■ **What to produce**
Retype the lines from the one containing "This screenshot has height=412, width=823." through the final line, both included, leaving out the pictures.

────────

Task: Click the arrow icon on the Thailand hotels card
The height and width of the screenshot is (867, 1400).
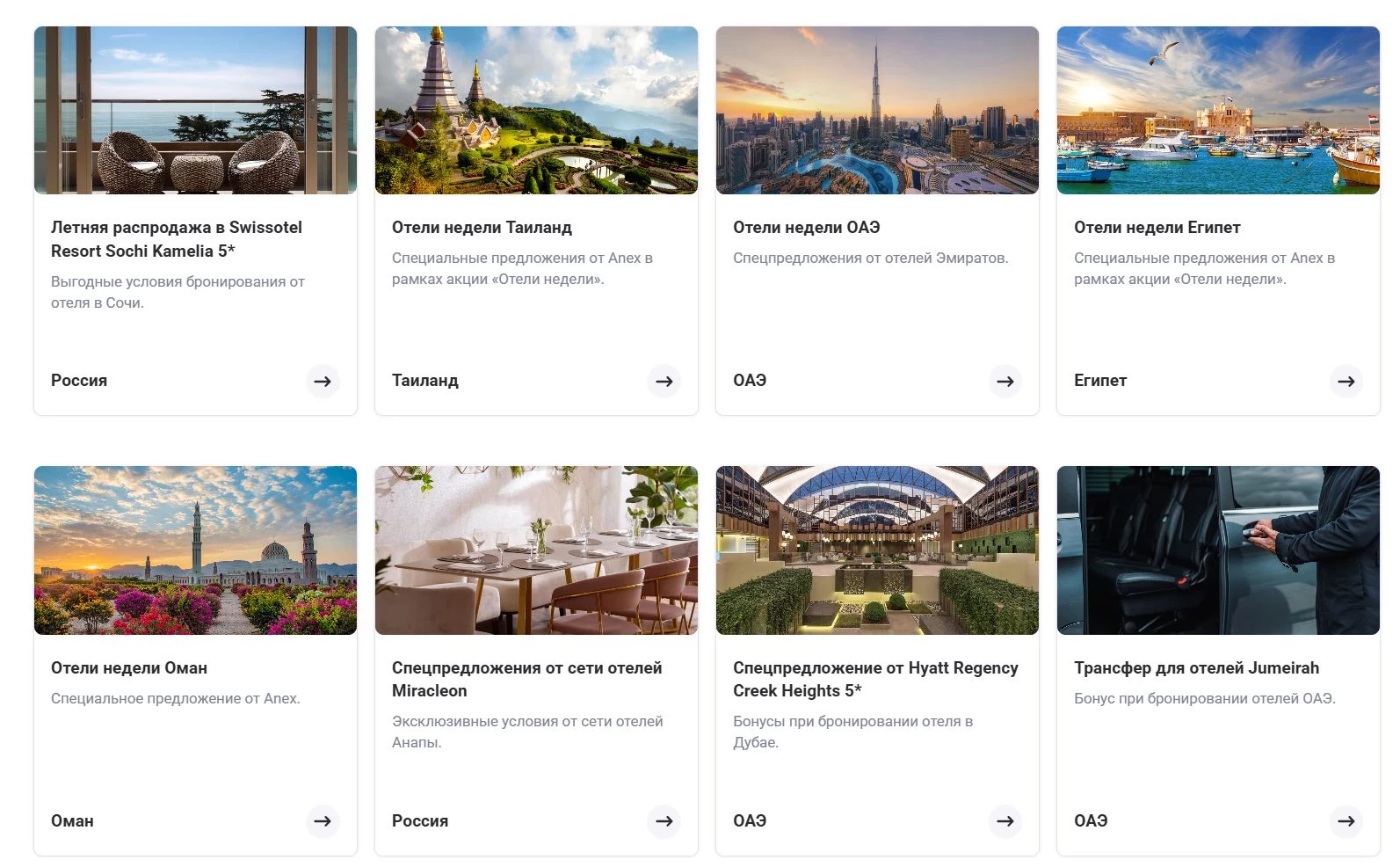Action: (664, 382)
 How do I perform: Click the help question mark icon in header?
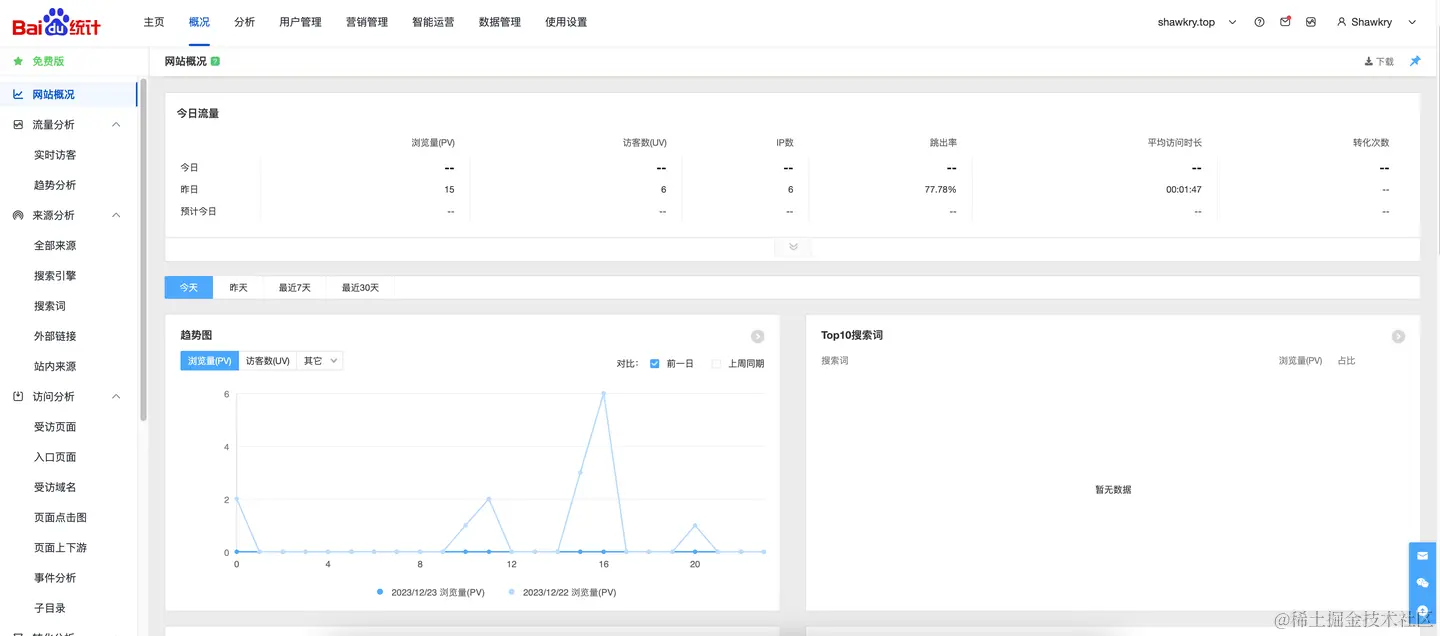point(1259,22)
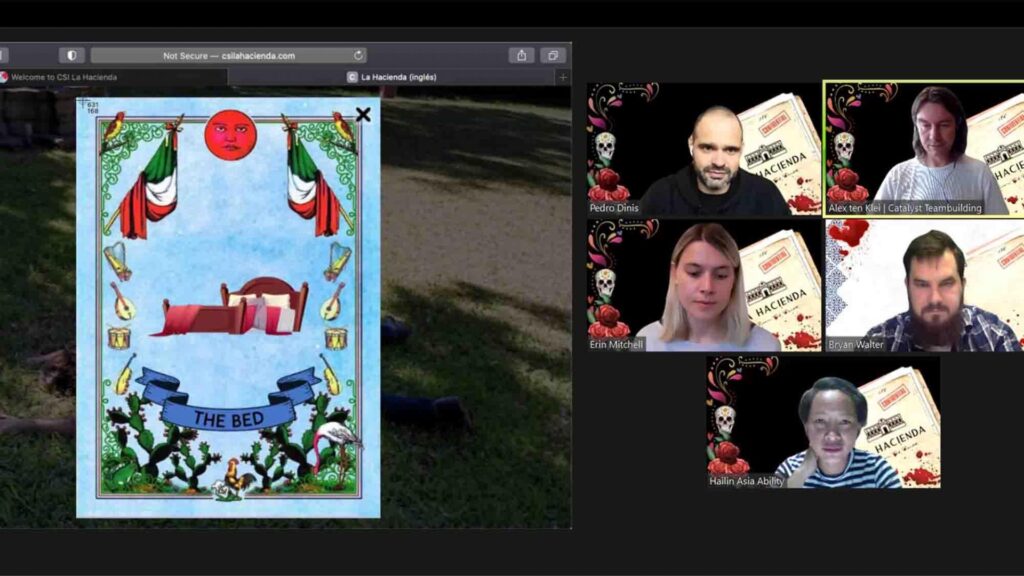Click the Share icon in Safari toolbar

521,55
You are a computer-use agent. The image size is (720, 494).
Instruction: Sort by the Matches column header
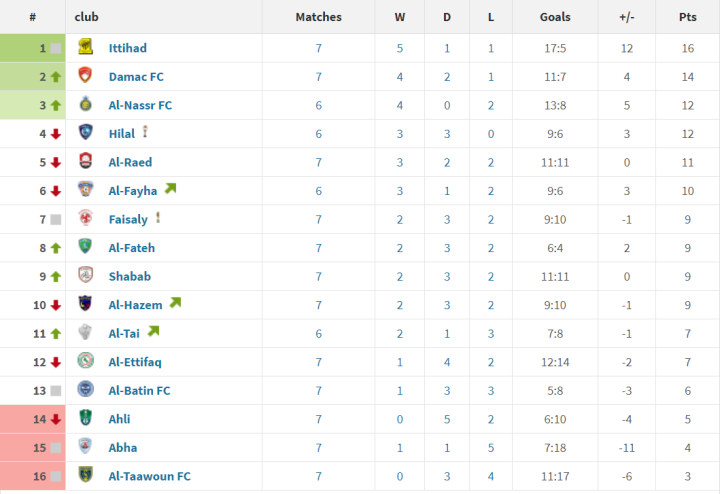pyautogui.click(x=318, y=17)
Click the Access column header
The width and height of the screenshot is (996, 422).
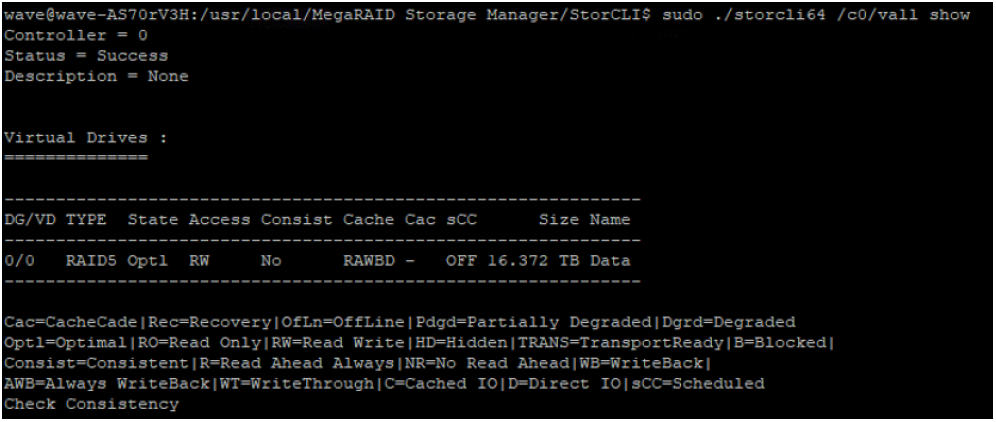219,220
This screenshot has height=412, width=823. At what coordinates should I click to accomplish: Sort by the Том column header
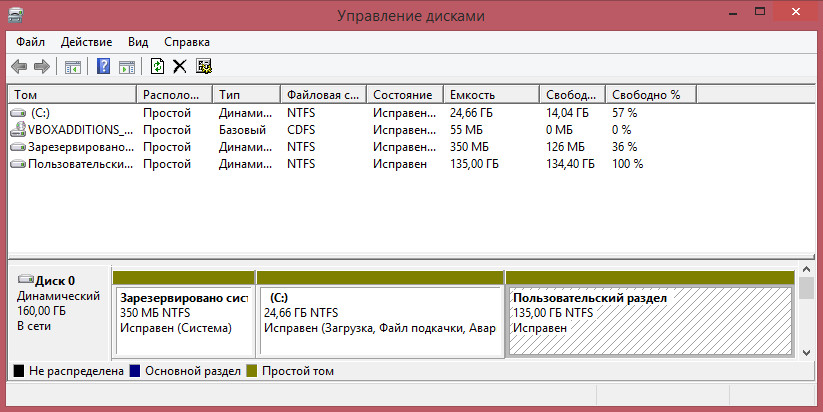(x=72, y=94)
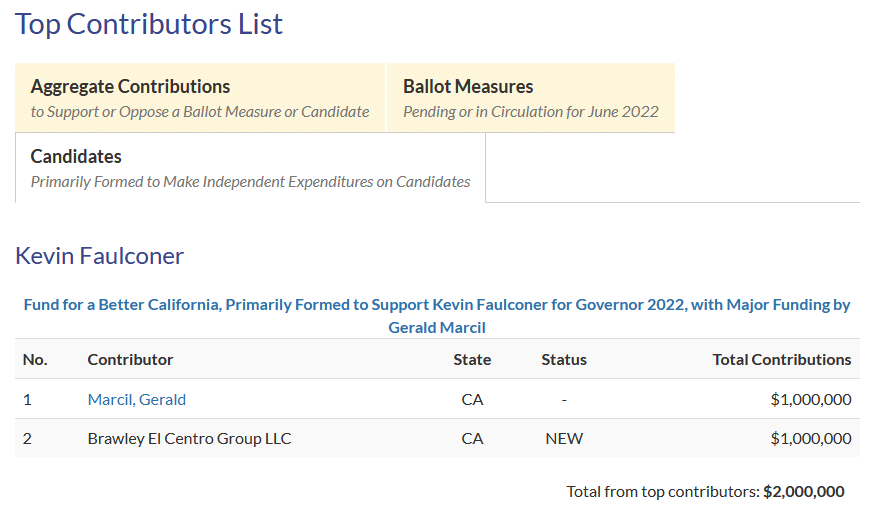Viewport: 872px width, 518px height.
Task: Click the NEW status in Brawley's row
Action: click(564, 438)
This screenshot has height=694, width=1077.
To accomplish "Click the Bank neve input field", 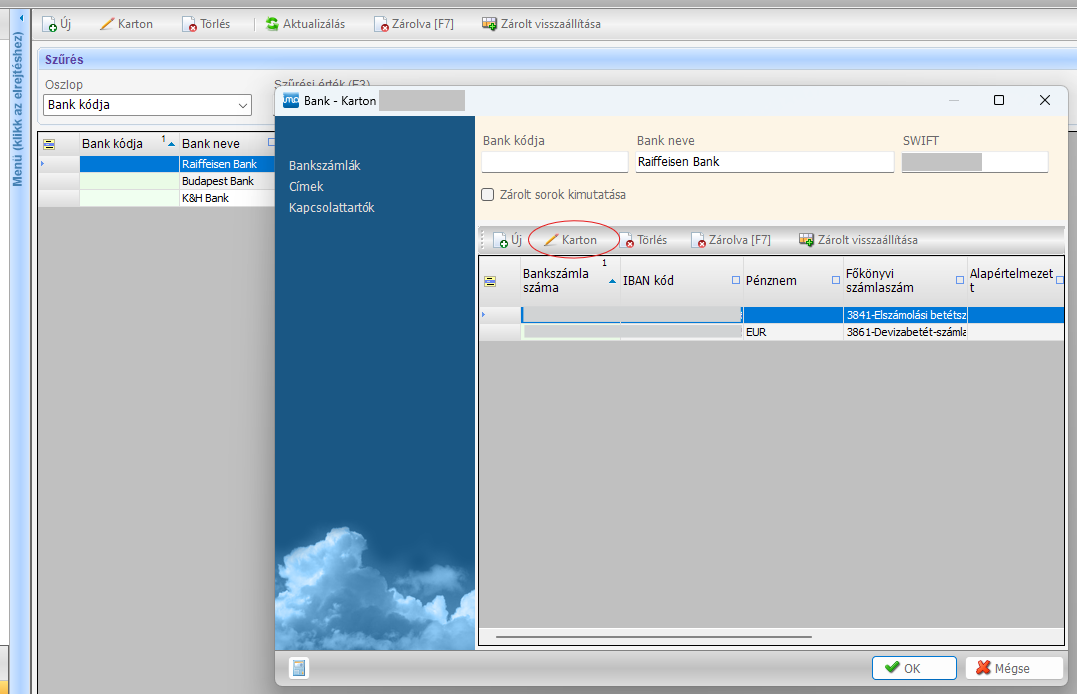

────────

■ **Solution below**
This screenshot has height=412, width=823. At what coordinates should I click to accomplish: Sort by the Том column header
(x=72, y=94)
Viewport: 872px width, 518px height.
Task: Click the NEW status in Brawley's row
Action: click(564, 438)
This screenshot has height=694, width=1077.
To accomplish "Click the Bank neve input field", 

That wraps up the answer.